После новогодней выходки Саныча я долго не мог получить категорию. В медицине существует три вида категорий — вторая (низшая), первая и высшая. Врачу с категорией и зарплату платят повыше. На вторую можно сдать через три года самостоятельной работы — написав специальное исследование, посвященное, собственно, своей трудовой деятельности за данный период.
Работа была написана, главврач ее одобрил и подписал, мне оставалось съездить к главному хирургу области и отдать ее на утверждение. После этого через месяц мне нужно было предстать перед специальной комиссией и сдать ей квалификационный экзамен.
— Это что такое? — недовольно рыкнул главный хирург, увидав мою работу. — Какая тебе категория? Вы на Новый год все перепились, оголили район, а теперь категорию ему подавай! Дудки! Иди, работай! Недостоин!
— Но как же так? Я же не пил! Остался один и все сделал как надо, всем помог…
— Не надо мне тут заливать! Ваш начмед звонил и просил прислать хирургов! Я ж хорошо помню, он разбудил меня!
— Но он же потом перезвонил вам и объяснил, что все нормально!
— Ну, ясно дело, проспались! Я даже слышал, у вас там даже кого-то в кэпэзэ откомандировали, да?
— Ну, — замялся я, лихорадочно ища ответ.
— Можешь не отвечать, по глазам вижу, что правда!
— Так что с работой?
— Через год приходи!
Я пришел через год.
— Это что за папка? — спросил меня главный хирург области.
— Стандартный картонный скоросшиватель.
— Ты где его нашел, в туалете?
— Почему в туалете? В книжном магазине купил.
— Вы что, там у себя окончательно все мозги пропили? Ты с какой папкой к главному хирургу идешь? А?
— Так вы не будете даже работу смотреть?
— Через год приходи!
Прошел еще год.
— Вот, возьмите, моя работа, — сказал я, протянув главному хирургу яркий пластиковый скоросшиватель, где каждый лист был помещен в отдельный целлофановый пакет и скреплен блестящим замком.

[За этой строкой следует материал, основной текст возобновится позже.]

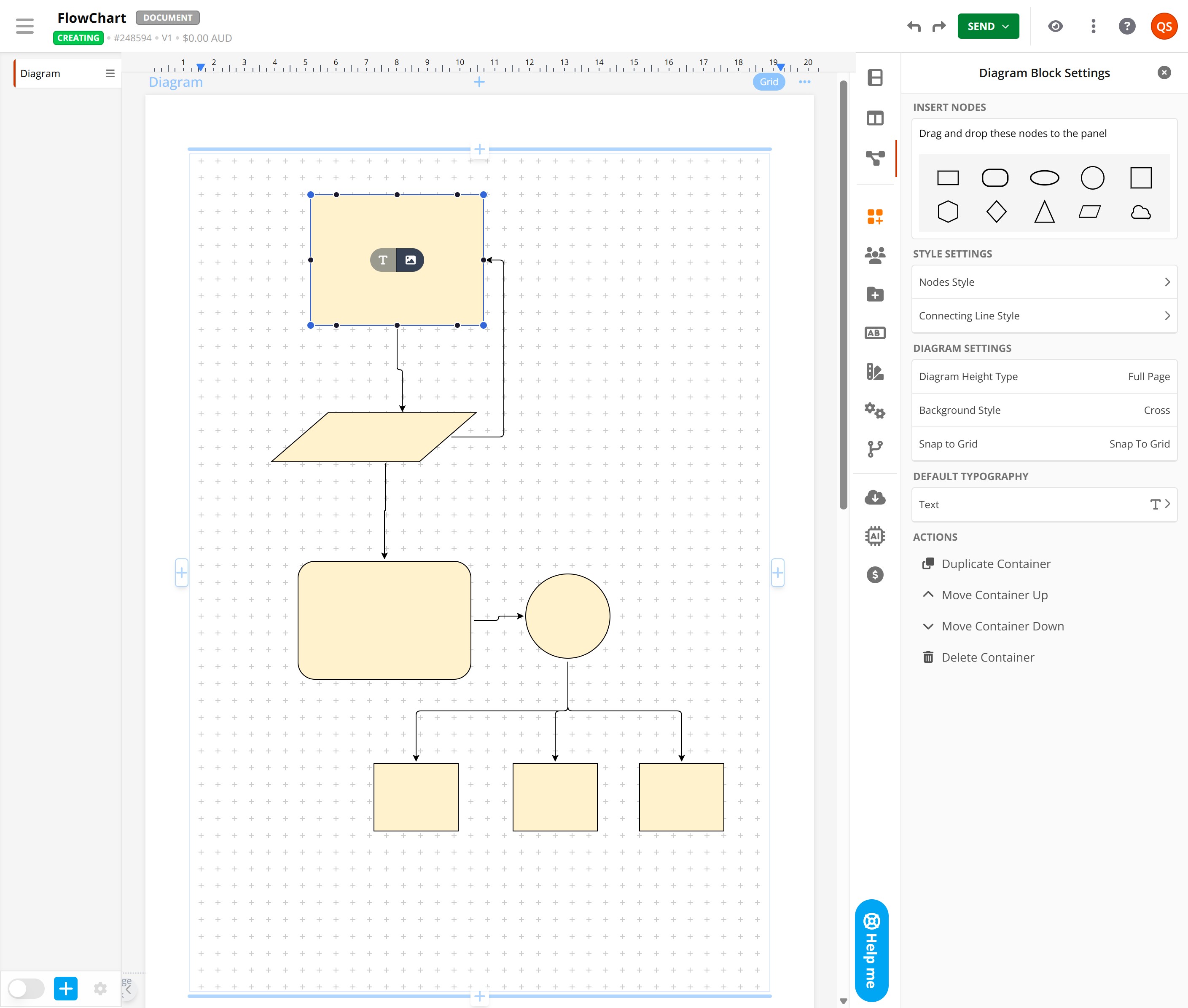Select the diamond node shape
This screenshot has height=1008, width=1188.
[996, 211]
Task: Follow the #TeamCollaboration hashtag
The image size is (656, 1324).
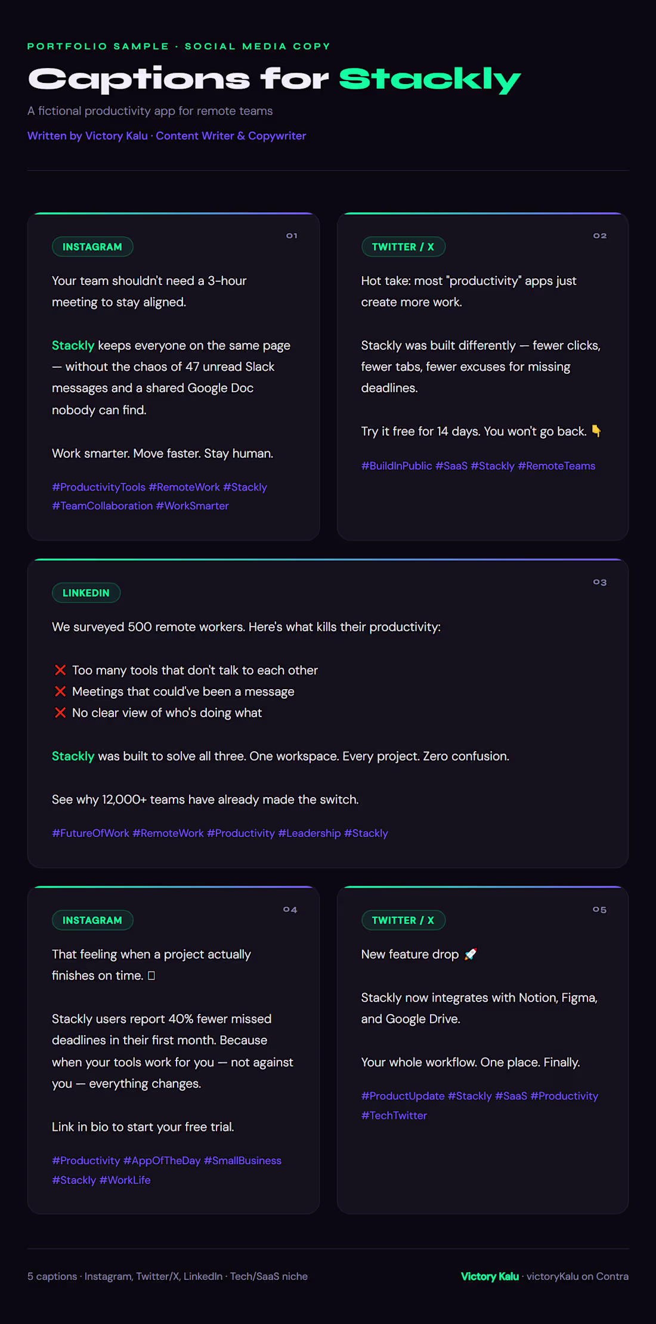Action: click(x=102, y=506)
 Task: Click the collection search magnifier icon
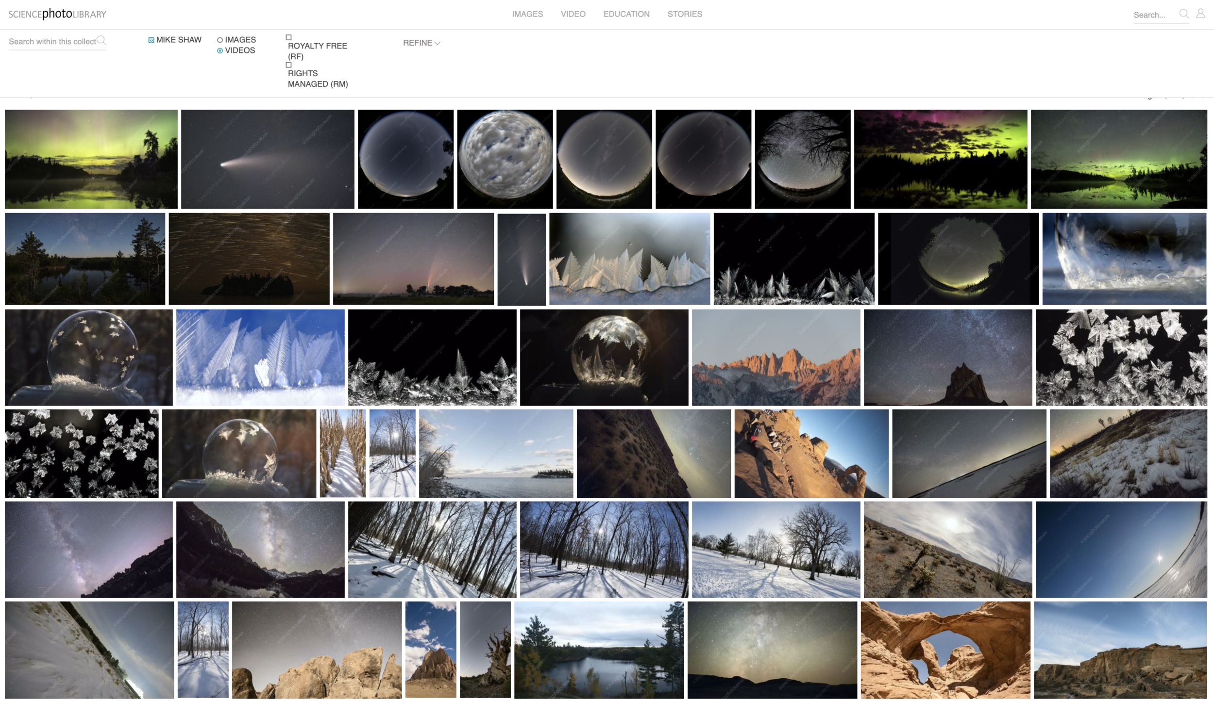pos(101,40)
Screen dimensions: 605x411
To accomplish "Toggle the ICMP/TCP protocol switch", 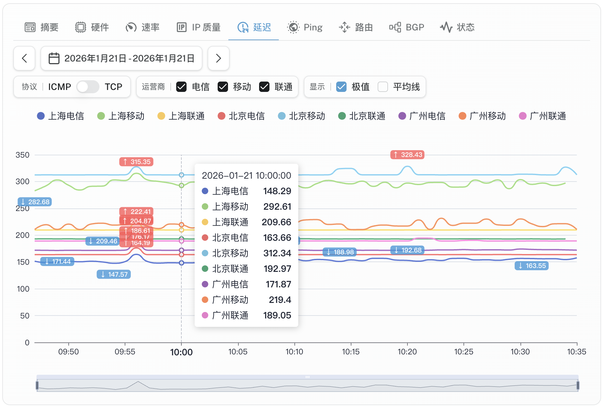I will (x=88, y=87).
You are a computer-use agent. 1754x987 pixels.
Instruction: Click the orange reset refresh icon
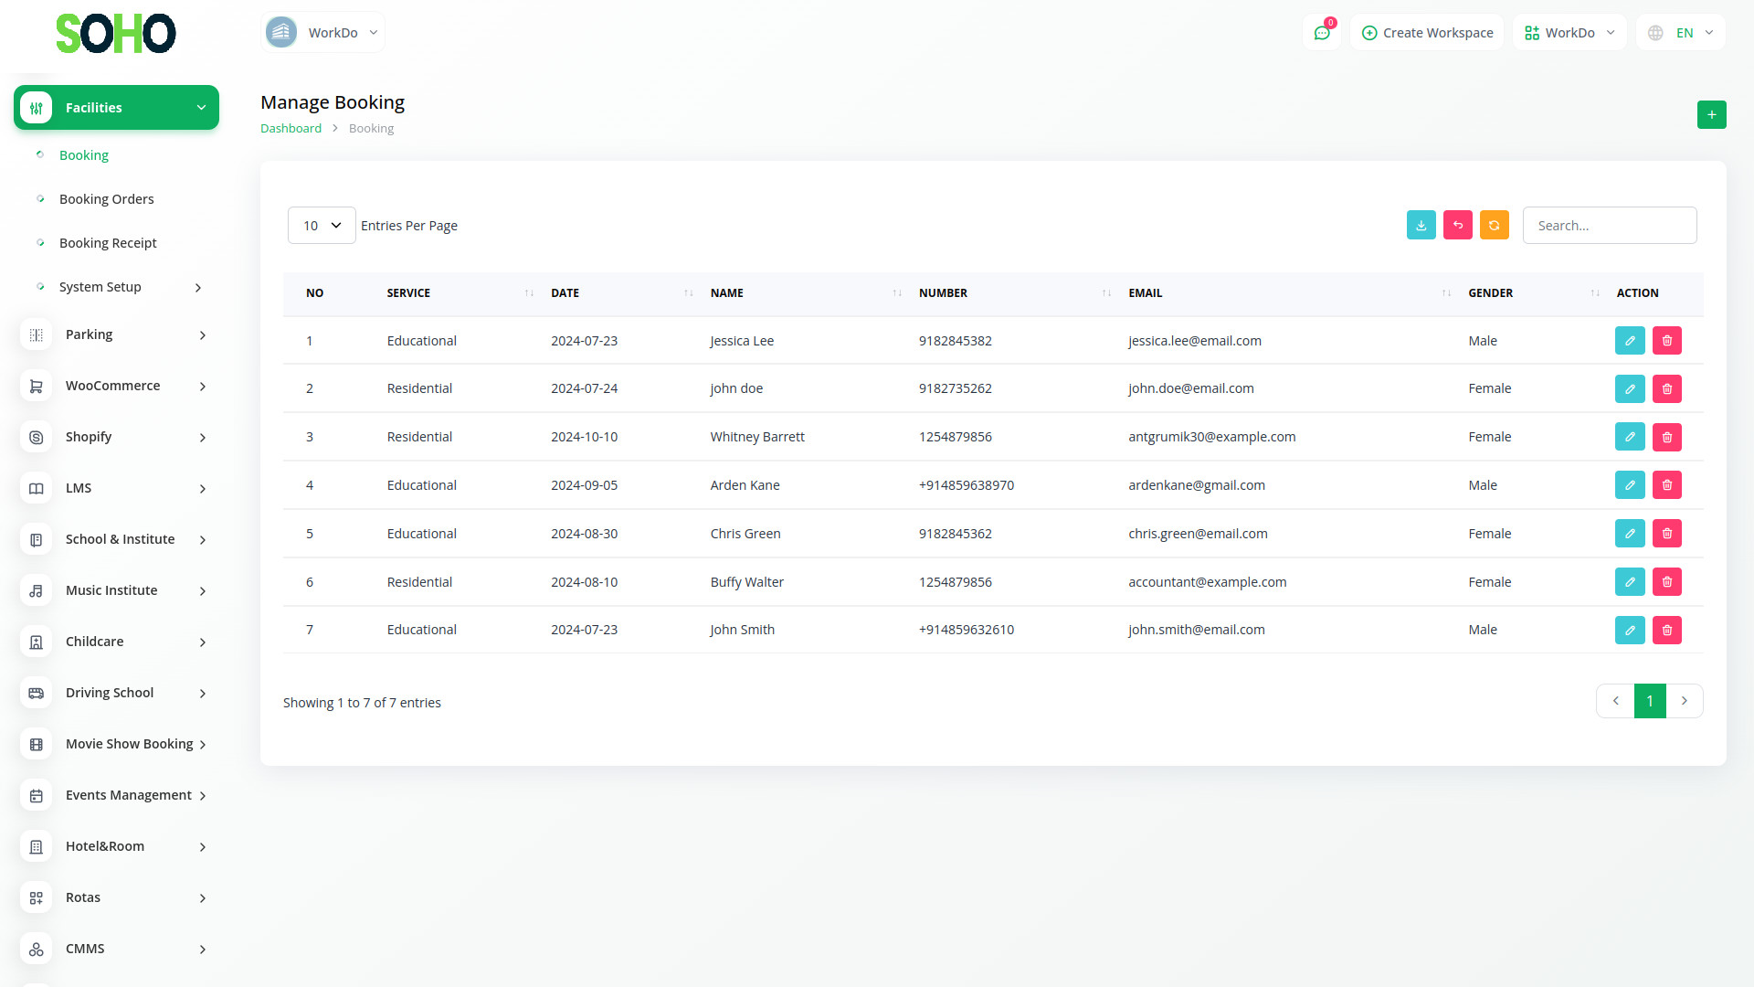pos(1494,225)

— А опять ты! Какой настырный! Пить-то не бросил?
— Вообще-то я совсем не пью — насмотрелся. А последний раз выпивал вместе с вами, помните?
— ?!
— Вы к нам с санитарной авиацией прилетали, прооперировали директора нефтебазы, у него еще опухоль желудка была, осложнившаяся кровотечением. Вы его так мастерски прооперировали, а потом мы с вами посидели, коньячок продегустировали. Вы собирались директора с собой забрать, но так надегустировались, что больного-то и забыли. Пришлось вам потом за ним с середины дороги возвращаться.
— Все, все вспомнил! — поразился главный хирург. — Хорошая работа у тебя, одна папка чего стоит! Думаю, мы тебе вторую категорию без экзамена дадим, заслужил!
— Так мне даже и на собеседование не надо будет приезжать?
— Зачем? Я напишу рекомендацию, комиссия утвердит.
— Спасибо, приятно слышать!
— И мне приятно встретить старого знакомого, — и, перейдя на шепот, главный хирург подмигнул мне: — Только про дегустацию и вертолет — никому! О'кей?
— Ну, как можно! Я — могила!
Через месяц мне присвоили вторую категорию.
Пять лет! Сколько операций сделал, сколько жизней спас! Теперь можно сказать, что эти годы я точно прожил не зря! Я научился разбираться в людях, узнал о жизни много нового, бывал жертвой интриг…
Люди любят сплетничать, особенно о том, что их не касается. Так бывает всегда: стоит кому-то оступиться, и все говорят только о нем, пока не появится новая жертва.
Саныча обсуждали месяца три. Я слышал в очереди в магазине разговор двух совершенно незнакомых мне кумушек:
— Федосеевна, а ты слыхала, что в больнице хирург один напился и главного врача избил?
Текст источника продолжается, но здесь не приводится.